▸ **Activity**: Include no pictures. Output exactly the lines from the one that contains "This screenshot has width=660, height=400." through the final line of the entries.

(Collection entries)

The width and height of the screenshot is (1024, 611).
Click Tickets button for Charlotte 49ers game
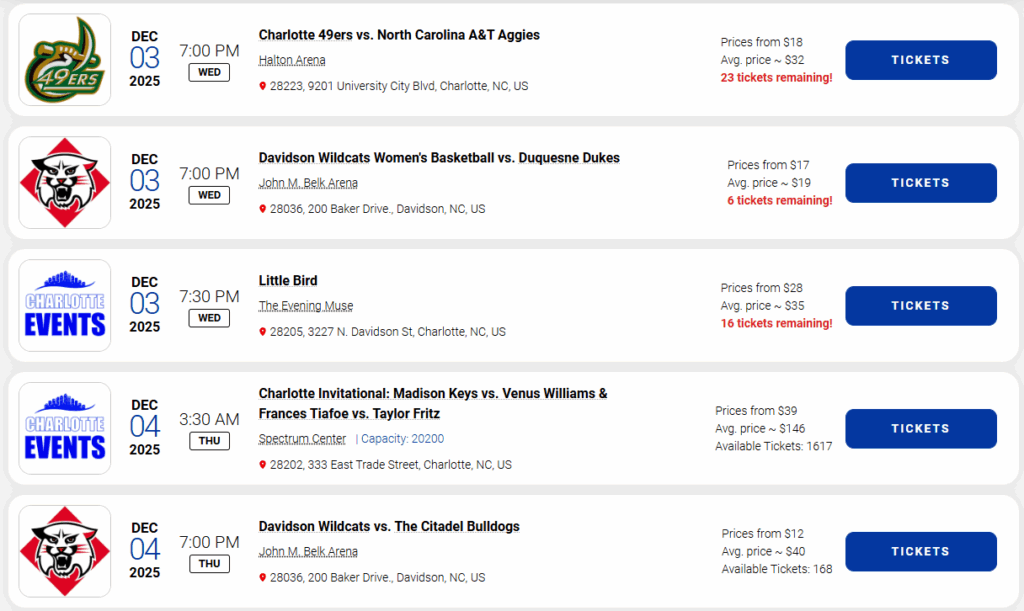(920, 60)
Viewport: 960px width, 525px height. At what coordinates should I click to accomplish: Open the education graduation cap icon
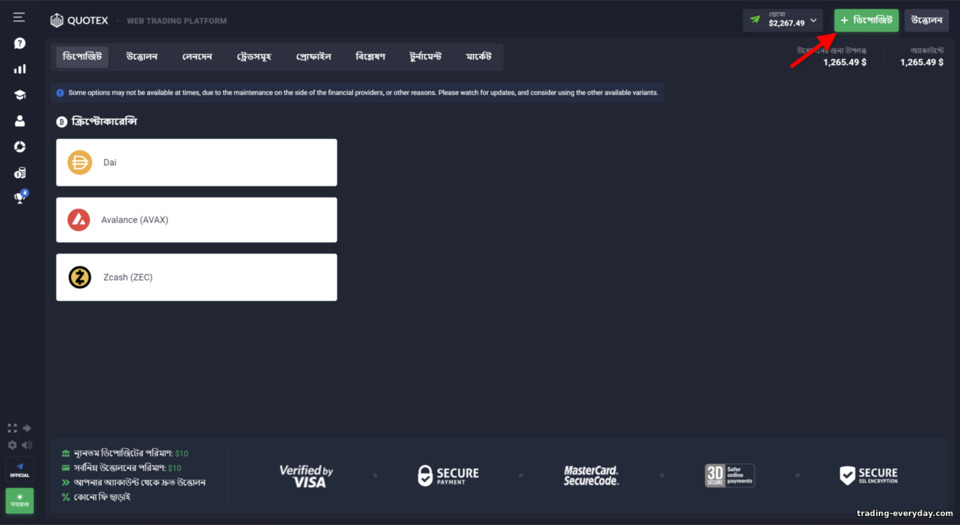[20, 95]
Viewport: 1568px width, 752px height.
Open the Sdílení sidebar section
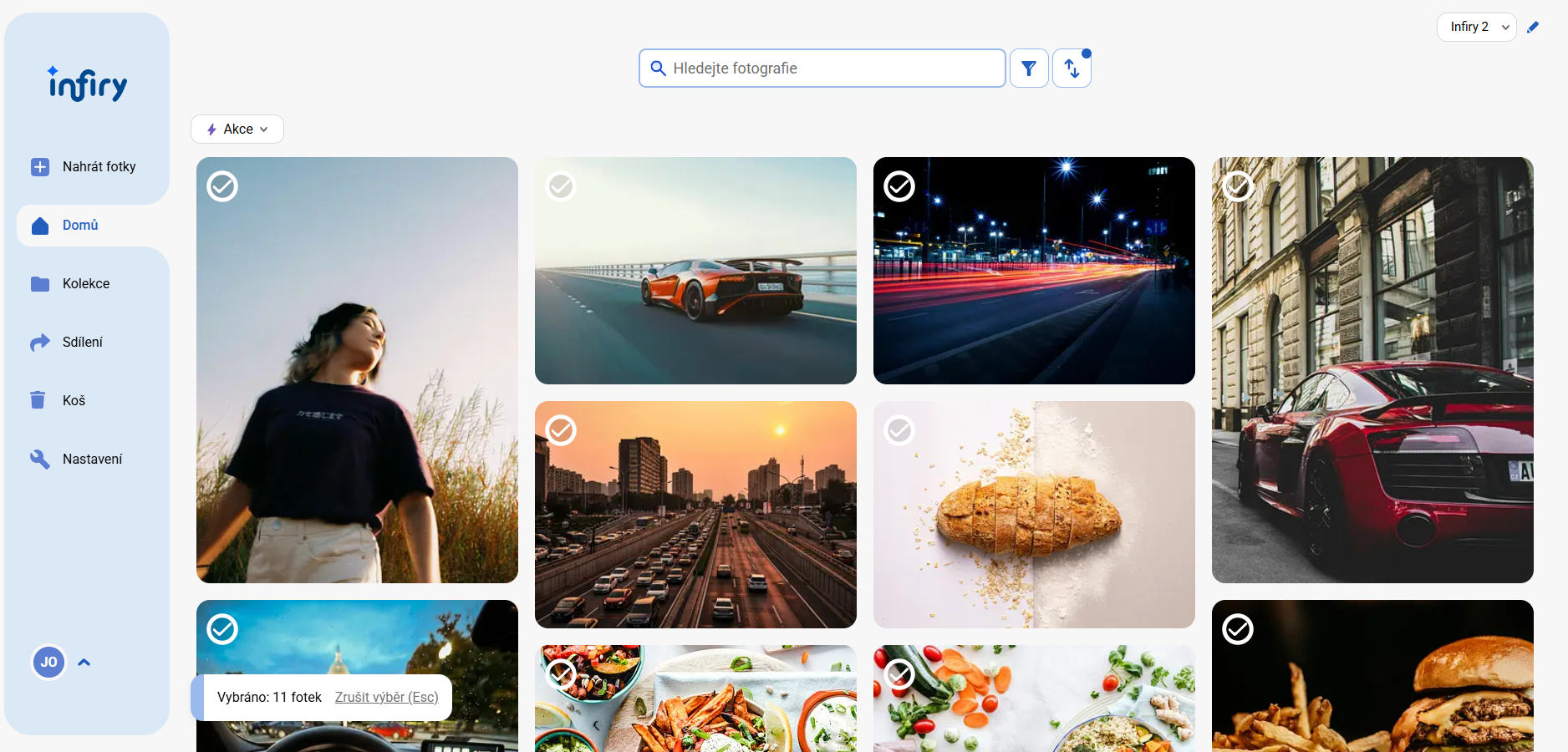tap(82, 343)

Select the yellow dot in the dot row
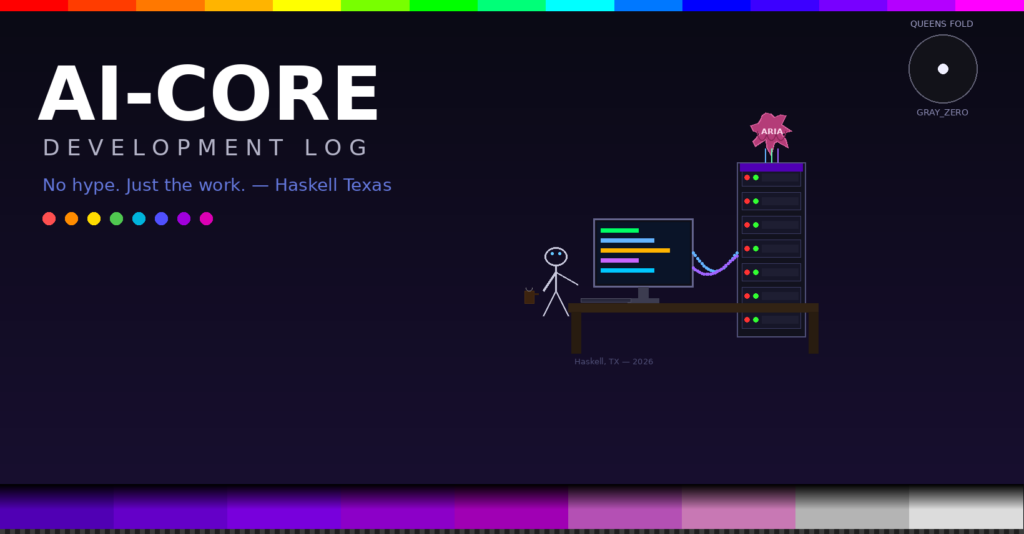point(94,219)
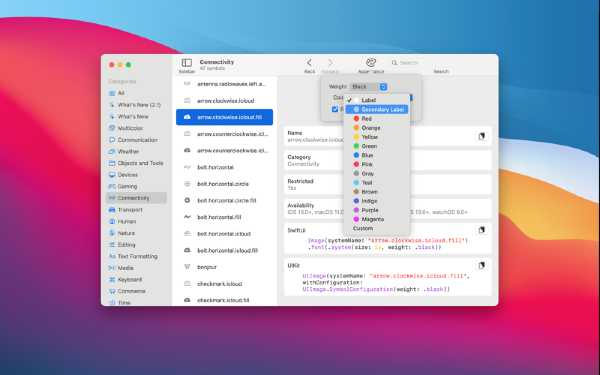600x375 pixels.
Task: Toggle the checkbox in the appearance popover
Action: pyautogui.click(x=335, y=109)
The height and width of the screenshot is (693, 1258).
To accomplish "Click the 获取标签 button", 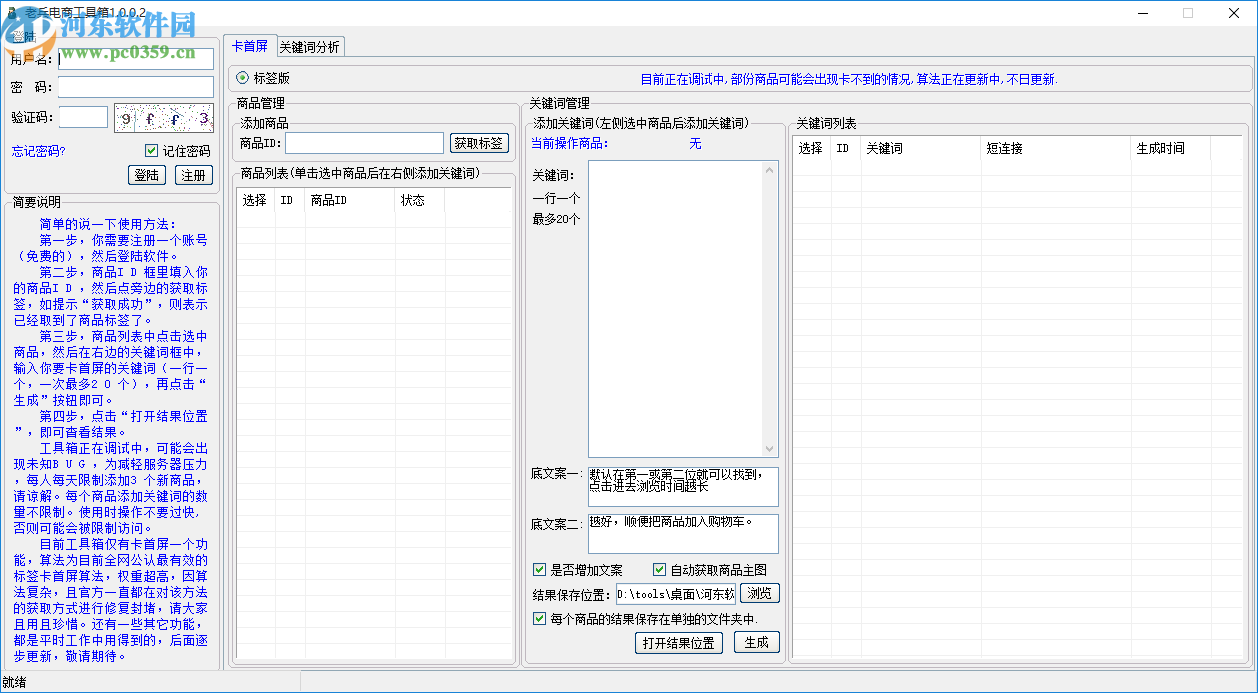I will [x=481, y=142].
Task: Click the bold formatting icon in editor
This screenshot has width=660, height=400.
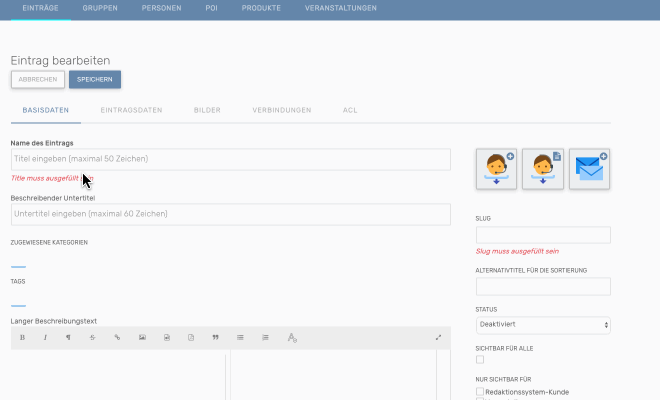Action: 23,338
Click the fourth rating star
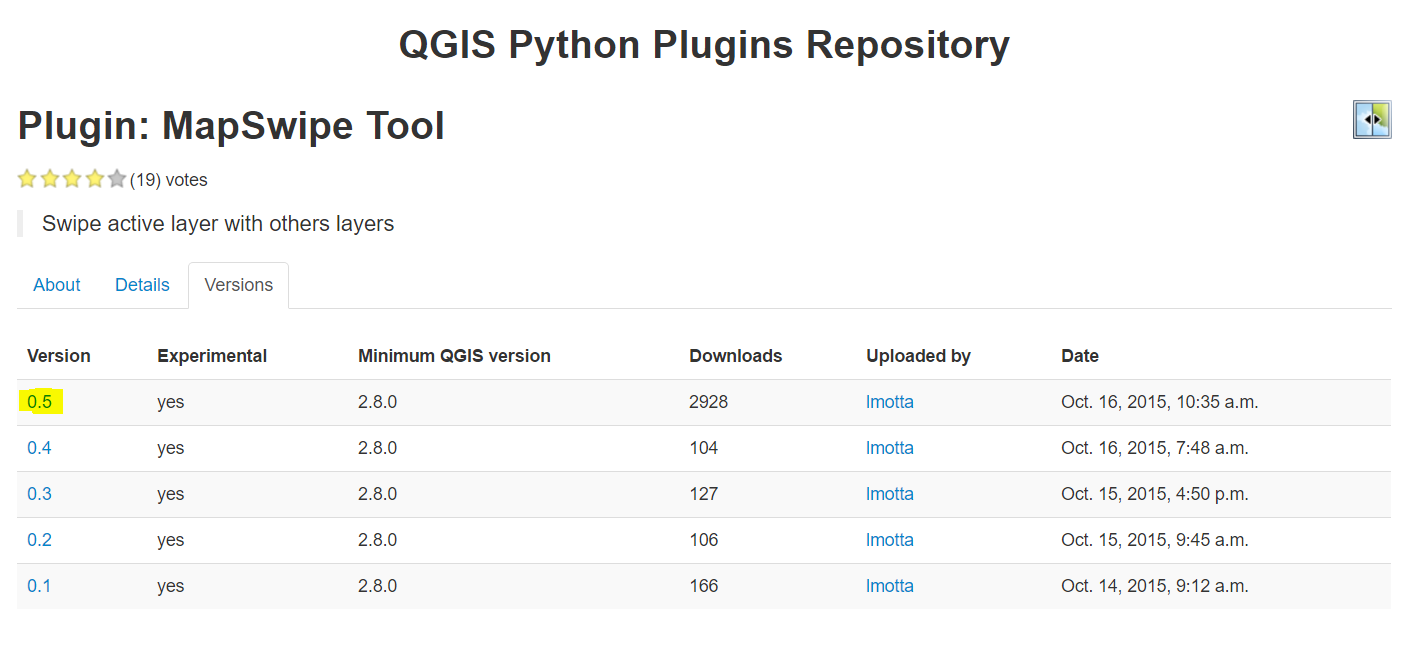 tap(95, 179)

▸ **Answer space**:
This screenshot has width=660, height=400.
Action: 23,338
Click the fourth rating star
 tap(95, 179)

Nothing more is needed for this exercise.